▶ Instructions for the task:
Rewrite the stretch of lines from the one containing "55 (203, 852)" through the one containing "开荒保洁 (684, 425)", changing "Impressum" to "Imprint" and leaving everything else as it is.

▶ Available data:
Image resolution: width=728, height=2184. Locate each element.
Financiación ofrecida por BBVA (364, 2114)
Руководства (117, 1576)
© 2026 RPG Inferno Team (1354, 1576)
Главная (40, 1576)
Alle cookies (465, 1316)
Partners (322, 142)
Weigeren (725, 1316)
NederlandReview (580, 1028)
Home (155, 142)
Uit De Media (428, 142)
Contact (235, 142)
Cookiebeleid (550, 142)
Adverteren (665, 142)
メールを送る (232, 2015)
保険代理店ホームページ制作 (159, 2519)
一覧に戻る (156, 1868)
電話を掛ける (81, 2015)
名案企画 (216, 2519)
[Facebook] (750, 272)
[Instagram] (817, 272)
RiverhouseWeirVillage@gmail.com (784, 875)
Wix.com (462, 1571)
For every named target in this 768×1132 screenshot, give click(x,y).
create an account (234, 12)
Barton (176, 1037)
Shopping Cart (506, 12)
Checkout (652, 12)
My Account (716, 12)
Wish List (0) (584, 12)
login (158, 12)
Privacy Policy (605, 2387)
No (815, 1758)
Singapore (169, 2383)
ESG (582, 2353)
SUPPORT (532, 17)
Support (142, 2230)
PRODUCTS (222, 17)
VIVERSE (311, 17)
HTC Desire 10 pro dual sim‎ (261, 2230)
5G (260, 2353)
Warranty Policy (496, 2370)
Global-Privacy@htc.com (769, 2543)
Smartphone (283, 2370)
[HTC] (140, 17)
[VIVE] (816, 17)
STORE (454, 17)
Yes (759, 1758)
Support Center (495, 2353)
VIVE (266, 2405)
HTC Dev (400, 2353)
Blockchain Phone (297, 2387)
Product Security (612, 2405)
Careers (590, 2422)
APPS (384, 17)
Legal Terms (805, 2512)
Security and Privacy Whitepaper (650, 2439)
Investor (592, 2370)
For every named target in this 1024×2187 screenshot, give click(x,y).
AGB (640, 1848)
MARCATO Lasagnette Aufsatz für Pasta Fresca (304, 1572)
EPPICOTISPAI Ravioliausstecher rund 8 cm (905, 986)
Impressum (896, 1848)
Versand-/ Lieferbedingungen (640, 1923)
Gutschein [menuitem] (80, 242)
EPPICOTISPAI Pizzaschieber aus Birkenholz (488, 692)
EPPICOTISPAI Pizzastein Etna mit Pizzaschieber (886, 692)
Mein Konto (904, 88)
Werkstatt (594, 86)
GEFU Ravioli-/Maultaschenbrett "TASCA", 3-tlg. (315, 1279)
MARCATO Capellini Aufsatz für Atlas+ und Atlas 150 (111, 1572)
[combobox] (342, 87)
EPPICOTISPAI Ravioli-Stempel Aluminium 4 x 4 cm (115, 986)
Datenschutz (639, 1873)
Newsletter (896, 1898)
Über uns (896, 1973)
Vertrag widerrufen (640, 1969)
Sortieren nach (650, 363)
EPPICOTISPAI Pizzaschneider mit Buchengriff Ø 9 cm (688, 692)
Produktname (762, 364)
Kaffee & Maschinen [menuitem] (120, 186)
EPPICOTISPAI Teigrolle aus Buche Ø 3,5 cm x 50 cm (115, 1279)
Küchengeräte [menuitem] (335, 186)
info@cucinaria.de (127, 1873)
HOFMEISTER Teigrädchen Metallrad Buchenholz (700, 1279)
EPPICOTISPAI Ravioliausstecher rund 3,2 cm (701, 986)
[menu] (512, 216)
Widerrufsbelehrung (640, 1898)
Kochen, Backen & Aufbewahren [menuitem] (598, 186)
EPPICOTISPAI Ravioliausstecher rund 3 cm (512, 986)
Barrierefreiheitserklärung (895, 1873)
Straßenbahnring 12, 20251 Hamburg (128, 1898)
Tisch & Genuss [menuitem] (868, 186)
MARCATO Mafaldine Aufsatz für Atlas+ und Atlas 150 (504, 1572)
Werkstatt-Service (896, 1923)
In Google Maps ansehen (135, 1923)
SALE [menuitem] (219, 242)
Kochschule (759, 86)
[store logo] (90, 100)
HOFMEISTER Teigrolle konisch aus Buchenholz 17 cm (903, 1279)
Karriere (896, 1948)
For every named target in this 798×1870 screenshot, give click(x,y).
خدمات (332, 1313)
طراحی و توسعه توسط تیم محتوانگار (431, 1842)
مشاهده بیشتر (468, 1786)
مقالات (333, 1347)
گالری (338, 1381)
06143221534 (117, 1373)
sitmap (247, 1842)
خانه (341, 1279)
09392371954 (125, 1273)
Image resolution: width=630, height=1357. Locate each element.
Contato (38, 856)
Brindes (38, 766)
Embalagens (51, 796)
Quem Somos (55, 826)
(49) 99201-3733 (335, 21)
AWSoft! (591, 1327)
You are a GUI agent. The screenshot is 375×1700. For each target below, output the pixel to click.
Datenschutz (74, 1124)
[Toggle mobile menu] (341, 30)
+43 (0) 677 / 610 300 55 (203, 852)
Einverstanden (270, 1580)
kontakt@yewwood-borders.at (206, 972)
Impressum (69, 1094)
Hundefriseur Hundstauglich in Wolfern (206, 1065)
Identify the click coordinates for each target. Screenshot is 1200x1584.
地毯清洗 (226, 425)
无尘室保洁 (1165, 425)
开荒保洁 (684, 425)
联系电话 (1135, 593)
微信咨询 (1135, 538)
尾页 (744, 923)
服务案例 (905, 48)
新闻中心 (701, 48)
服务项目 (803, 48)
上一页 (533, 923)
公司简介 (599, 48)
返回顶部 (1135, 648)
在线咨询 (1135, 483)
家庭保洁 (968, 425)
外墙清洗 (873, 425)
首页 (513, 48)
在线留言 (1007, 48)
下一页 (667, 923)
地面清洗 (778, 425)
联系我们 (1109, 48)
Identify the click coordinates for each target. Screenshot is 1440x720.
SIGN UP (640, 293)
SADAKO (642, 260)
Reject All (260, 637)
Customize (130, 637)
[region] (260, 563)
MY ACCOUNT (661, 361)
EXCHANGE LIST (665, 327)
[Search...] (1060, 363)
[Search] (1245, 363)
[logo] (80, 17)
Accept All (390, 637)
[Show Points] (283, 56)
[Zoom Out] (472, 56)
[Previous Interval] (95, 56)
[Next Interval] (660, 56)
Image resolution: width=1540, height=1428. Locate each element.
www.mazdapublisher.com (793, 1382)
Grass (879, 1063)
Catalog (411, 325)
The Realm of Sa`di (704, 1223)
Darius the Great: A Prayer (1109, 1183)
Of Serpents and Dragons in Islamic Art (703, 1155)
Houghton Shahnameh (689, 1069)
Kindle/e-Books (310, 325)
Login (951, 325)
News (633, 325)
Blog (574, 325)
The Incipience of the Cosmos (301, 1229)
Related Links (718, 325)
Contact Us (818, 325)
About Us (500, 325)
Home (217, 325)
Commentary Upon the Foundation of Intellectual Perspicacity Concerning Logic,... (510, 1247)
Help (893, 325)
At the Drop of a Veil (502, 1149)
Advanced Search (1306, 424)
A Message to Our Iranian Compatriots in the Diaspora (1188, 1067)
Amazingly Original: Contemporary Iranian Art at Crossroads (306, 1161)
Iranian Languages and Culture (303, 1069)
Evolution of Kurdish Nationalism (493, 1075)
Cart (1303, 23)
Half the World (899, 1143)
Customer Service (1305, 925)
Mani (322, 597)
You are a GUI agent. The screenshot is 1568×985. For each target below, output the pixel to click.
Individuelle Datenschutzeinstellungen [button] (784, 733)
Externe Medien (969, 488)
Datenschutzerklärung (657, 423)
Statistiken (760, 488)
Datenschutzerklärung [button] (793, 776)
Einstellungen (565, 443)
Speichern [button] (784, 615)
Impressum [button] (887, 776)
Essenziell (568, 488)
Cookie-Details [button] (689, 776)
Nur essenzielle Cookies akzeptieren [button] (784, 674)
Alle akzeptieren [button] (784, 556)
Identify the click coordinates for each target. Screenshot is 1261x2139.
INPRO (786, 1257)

▶ Exercise solution:
+43 (0) 677 / 610 300 55 (203, 852)
Einverstanden (270, 1580)
kontakt@yewwood-borders.at (206, 972)
Imprint (69, 1094)
Hundefriseur Hundstauglich in Wolfern (206, 1065)
Identify the click coordinates for each target. Screenshot is 1200x1584.
地毯清洗 (226, 425)
无尘室保洁 (1165, 425)
开荒保洁 (684, 425)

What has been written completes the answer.